Lo que está escrito

Cuando enseño hebreo bíblico surgen muchas preguntas entre los estudiantes. Una de ellas es cómo pronunciar el nombre de Dios en la Biblia Hebrea.

Cuando se compusieron los libros de la Biblia hebrea el hebreo se escribía sin vocales. Solo se utilizaban algunas consonantes que indicaban, a modo de apoyo, algunos sonidos vocálicos. No tenemos los manuscritos autógrafos, es decir, los manuscritos escritos por los autores de los textos. Disponemos de copias de esos manuscritos realizadas por copistas expertos. Los manuscritos más antiguos del Antiguo Testamento completo son de la Edad Media, el código de Leningrado, que data del año 1.000 d.e.c., es la copia completa más antigua y la base para las principales ediciones impresas actuales de la Biblia hebrea. También existe el código Aleppo, que es algunos siglos anterior al Leningradense, pero no tiene el texto bíblico completo. En la imagen más abajo, se aprecia una fotografía de uno de los manuscritos más antiguos de la Biblia hebrea, de los hallados en Qumrán. Estos manuscritos datan del siglo II a.e.c. Si bien son los más antiguos, son fragmentarios. En la fotografía se puede apreciar que la escritura es solamente consonántica, es decir, sin los signos vocálicos, pues estos serán introducidos posteriormente por los copistas y curadores de los manuscritos, los masoretas.

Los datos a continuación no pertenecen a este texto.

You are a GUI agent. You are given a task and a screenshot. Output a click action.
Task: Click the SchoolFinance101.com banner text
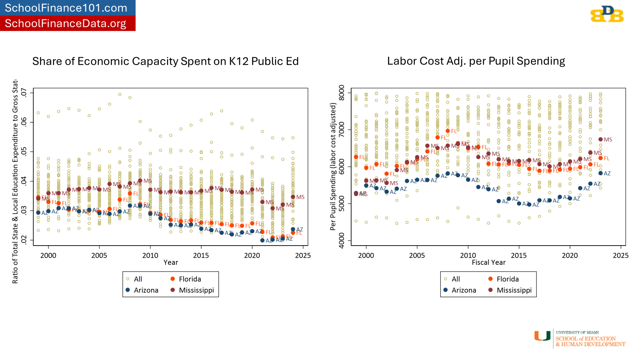pos(66,8)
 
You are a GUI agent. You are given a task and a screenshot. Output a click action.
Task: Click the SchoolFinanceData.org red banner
pos(66,24)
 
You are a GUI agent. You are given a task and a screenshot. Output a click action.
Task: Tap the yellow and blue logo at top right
pos(607,14)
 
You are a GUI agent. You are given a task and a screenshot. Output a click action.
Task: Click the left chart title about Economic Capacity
pos(165,61)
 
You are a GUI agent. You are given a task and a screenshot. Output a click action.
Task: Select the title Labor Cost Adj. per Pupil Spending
pos(476,61)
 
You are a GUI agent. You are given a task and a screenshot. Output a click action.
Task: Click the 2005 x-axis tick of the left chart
pos(99,256)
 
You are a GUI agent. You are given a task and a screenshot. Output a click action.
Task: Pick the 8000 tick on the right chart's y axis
pos(342,93)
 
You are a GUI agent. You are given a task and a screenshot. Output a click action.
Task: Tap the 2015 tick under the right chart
pos(519,256)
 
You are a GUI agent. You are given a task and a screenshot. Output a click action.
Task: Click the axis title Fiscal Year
pos(488,262)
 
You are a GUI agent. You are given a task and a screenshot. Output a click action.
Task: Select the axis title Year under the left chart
pos(170,262)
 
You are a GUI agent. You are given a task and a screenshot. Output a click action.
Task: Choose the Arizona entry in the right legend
pos(464,290)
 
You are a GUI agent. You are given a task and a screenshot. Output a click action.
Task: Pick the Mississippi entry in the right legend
pos(514,290)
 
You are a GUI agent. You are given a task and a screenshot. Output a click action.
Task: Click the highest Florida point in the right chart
pos(448,131)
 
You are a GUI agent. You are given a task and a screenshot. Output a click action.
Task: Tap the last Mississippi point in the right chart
pos(600,140)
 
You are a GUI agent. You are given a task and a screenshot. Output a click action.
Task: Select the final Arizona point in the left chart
pos(293,229)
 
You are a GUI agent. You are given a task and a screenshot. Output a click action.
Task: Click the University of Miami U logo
pos(542,336)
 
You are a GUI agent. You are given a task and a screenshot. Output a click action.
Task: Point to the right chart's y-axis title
pos(333,166)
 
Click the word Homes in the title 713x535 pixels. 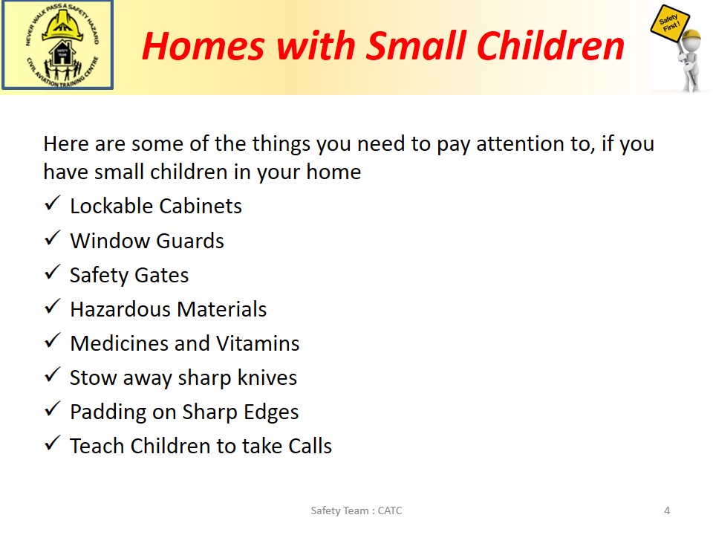click(x=203, y=46)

1Q5-1QDeuteronomio-b (Qumrán).

Así fue transmitido el texto hebreo durante siglos, hasta que un grupo de expertos de la tradición judía, los masoretas, establecieron unas indicaciones precisas acerca de la pronunciación del hebreo bíblico. Utilizaron un sistema de puntos y rayas en torno a las consonantes para indicar las vocales que deberían acompañar a las consonantes y otras indicaciones respecto de la correcta lectura de lo que estaba escrito.

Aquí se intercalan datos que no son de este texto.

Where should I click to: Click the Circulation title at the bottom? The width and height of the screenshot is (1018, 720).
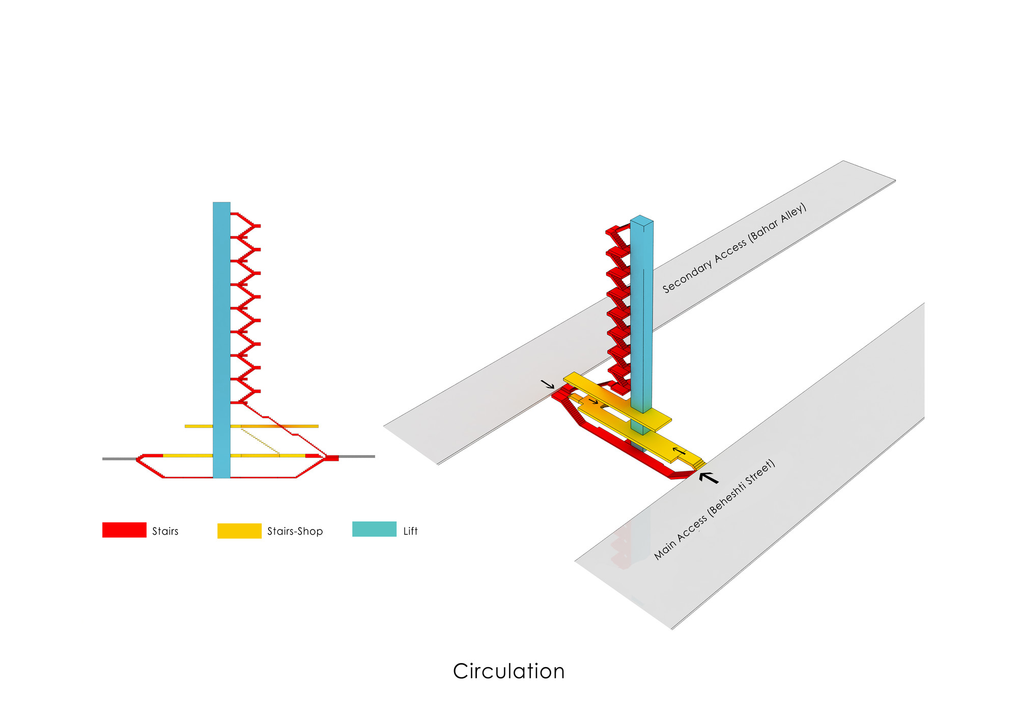[x=508, y=671]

En las dos imágenes que pueden verse más abajo, se puede apreciar que el texto se encuentra ahora con signos vocálicos bajo las consonantes.

Los masoretas consideraban que el texto hebreo consonántico era un texto intocable. Por su carácter sagrado, no lo podían modificar, por lo que el sistema de anotaciones dejó intacto el texto transmitido. De ahí que el sistema de puntos y rayas solo agrega elementos en torno a las consonantes.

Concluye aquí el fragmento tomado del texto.